We are eager in the U.S. to blame our leaders and hold them responsible for our dysfunction. I am now realizing that this often should not be the case. Or, to be honest, it should rarely be the case.
A friend reminded me in the spring as I spoke to him about some structural plans we had started implementing to help the congregation organize and create more accountability. He replied with what he called “an old engineer’s slogan”:
Culture eats structure for lunch.
No matter what I hoped to do or who I might recruit to lead the charge, change wasn’t going to happen in the congregation if the culture didn’t want it. We remember, then, that culture is not the sum of the individuals involved, but its own character in the story.
The culture is the primary motivator in the organization. And the culture likes to blame the leader for the culture’s problems.
The Michigan Example
I love my University of Michigan football team. Which is why the last seven years have been a great pain to me. And I have my preferences. I like the power running game and a 4-3 defense. I like lockdown corners and defensive lineman that can manhandle the opposing offensive line. That’s my favorite style of football. But I also like long passes and roving linebackers. I like speed and strength. I like quarterbacks who can scramble and I like running backs that can make opponents miss. I like football, not just my favorite style of football.
We like to blame the leader when the whole team fails. It isn’t fair, but it is consistent with the mantra from the business community. Leadership gurus make it all about the leader. Our wider culture’s fear of networked leadership has led to a rising interest in singular authority (notice the power of the culture on a wider scale?).
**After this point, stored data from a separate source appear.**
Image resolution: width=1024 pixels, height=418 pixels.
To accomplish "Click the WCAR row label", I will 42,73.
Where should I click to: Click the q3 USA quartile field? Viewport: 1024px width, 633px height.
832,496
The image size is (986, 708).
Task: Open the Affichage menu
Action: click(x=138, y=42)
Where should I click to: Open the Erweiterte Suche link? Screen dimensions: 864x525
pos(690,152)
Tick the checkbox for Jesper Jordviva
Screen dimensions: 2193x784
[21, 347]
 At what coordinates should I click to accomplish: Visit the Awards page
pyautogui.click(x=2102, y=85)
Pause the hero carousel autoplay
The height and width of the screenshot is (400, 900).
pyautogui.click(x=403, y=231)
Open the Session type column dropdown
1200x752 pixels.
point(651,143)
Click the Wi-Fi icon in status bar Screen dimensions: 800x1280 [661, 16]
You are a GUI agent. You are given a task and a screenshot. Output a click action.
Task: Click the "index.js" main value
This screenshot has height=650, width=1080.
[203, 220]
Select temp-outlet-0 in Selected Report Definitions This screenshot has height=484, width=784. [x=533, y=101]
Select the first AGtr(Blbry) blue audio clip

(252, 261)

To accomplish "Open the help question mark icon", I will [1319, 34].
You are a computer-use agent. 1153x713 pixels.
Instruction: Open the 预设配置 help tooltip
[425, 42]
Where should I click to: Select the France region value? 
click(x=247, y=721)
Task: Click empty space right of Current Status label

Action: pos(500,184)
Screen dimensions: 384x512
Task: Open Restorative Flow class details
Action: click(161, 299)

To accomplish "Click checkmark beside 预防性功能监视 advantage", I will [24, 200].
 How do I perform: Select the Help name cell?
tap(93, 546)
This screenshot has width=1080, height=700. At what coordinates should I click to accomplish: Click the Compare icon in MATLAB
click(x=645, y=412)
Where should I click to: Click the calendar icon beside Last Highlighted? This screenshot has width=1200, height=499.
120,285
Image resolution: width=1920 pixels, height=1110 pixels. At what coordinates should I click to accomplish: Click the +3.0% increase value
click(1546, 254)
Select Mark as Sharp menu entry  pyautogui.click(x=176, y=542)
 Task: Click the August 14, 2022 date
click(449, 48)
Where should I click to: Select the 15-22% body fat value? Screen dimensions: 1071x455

Michigan’s problem isn’t the leader. It isn’t the quality or the personality or the fit. Just look at Rich Rodriguez before he came to Michigan and after. It isn’t the leader that is dysfunctional. It isn’t the leader that has caused the problem. It isn’t the leader who is to be expected to fix it by himself.
Sometimes the problem isn’t the real problem.
Small Issues / Big Problems
The current issue with Michigan football is the same as it was last year: the offensive line. If we look at the team, we can see that the one unit that is failing to produce consistently is the offensive line. There are other weaknesses that are minor, and certainly wouldn’t be an issue if the team were 6-0 rather than 2-4. The line is producing few holes for running backs and giving too little protection for the quarterbacks.
Here’s the rub. There is a lot of talent on the offensive line. Lots of good recruits all along the line. It was bad last year when it was anchored by a couple of seniors (who both were drafted) and is bad this year. It is beginning to show some life, however.
All of the team’s problems on the field are fixed by better play by the offensive line. All of them. They have talent. The coaches are talented. And it is starting to come together. Sort of.
But the culture is eating the whole team alive. A close game against Minnesota turned into a blowout when the team was worn down. Not by a vastly superior Minnesota team (it isn’t), but by angry booing fans and the weight of ESPN’s constant nitpicking.
The culture is eating the structure.
Fixing the Culture
There are fixes, we just don’t like the honest ones. They involve working hard, forgiving, rooting even when we fail. They involve giving more than we receive, being patient, and living with great optimism. They involve building different expectations for success or different expectations for what we see as the Michigan Way. It means change. And Michigan fans don’t deal with change that well. In fact, Michigan is just like the church when it comes to tradition.
We’d rather catch lightning in the bottle. Blame it on the coach so that we can go get a new one. A new one about whom we can say This time is different.
Sure it is. It is always different. Anything that keeps us from looking in the mirror. Anything that acknowledges that we are the problem. We are the culture. And we are hungry. But must we insist on feasting on ourselves?